▸ EXCERPT:
--- start ---
# 🧠 Sentiment Model Training – BERT (HuggingFace Transformers)
This notebook loads or fine-tunes a transformer model for sentiment classification using HuggingFace.

## 🔧 Step 1: Install and import required libraries

In [None]:
!pip install transformers datasets scikit-learn --quiet

In [None]:

import pandas as pd
import numpy as np
from datasets import load_dataset
from transformers import AutoTokenizer, AutoModelForSequenceClassification, TrainingArguments, Trainer
from transformers import DataCollatorWithPadding
from sklearn.metrics import accuracy_score, precision_recall_fscore_support
import torch


## 📦 Step 2: Load Dataset

In [None]:

# Load IMDB movie review dataset
dataset = load_dataset("imdb")
dataset = dataset.shuffle(seed=42)
dataset["train"] = dataset["train"].select(range(3000))  # keep it small for demo
dataset["test"] = dataset["test"].select(range(1000))


## 🧼 Step 3: Tokenization

In [None]:

checkpoint = "distilbert-base-uncased"
tokenizer = AutoTokenizer.from_pretrained(checkpoint)

def tokenize_function(example):
    return tokenizer(example["text"], truncation=True)

tokenized_datasets = dataset.map(tokenize_function, batched=True)


## 🧠 Step 4: Define Model and Trainer

In [None]:

model = AutoModelForSequenceClassification.from_pretrained(checkpoint, num_labels=2)
data_collator = DataCollatorWithPadding(tokenizer=tokenizer)

def compute_metrics(eval_pred):
    predictions, labels = eval_pred
    preds = np.argmax(predictions, axis=1)
--- end ---
▸ INFORMATION SHOWN:
--- start ---
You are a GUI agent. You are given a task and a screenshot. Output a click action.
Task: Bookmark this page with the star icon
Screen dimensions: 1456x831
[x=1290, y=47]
--- end ---
▸ WHAT YOU WILL DO:
**a)** In the sentiment training notebook, how many examples from the IMDB training split are kept?
**b)** Write the next part of the sentiment training notebook, picking up right after its last line.
The listing has nothing to do with what is asked here.

▸ TASK-BY-TASK OUTPUTS:
**a)** 3,000 examples.

**b)**
    acc = accuracy_score(labels, preds)
    precision, recall, f1, _ = precision_recall_fscore_support(labels, preds, average='binary')
    return {"accuracy": acc, "f1": f1, "precision": precision, "recall": recall}


In [None]:

training_args = TrainingArguments(
    output_dir="./model",
    evaluation_strategy="epoch",
    per_device_train_batch_size=8,
    per_device_eval_batch_size=8,
    num_train_epochs=2,
    save_strategy="epoch",
    logging_dir="./logs",
    logging_steps=10,
)

trainer = Trainer(
    model=model,
    args=training_args,
    train_dataset=tokenized_datasets["train"],
    eval_dataset=tokenized_datasets["test"],
    tokenizer=tokenizer,
    data_collator=data_collator,
    compute_metrics=compute_metrics,
)

trainer.train()


## 💾 Step 5: Save Model

In [None]:

trainer.save_model("model/sentiment-bert")
tokenizer.save_pretrained("model/sentiment-bert")
print("✅ Model and tokenizer saved.")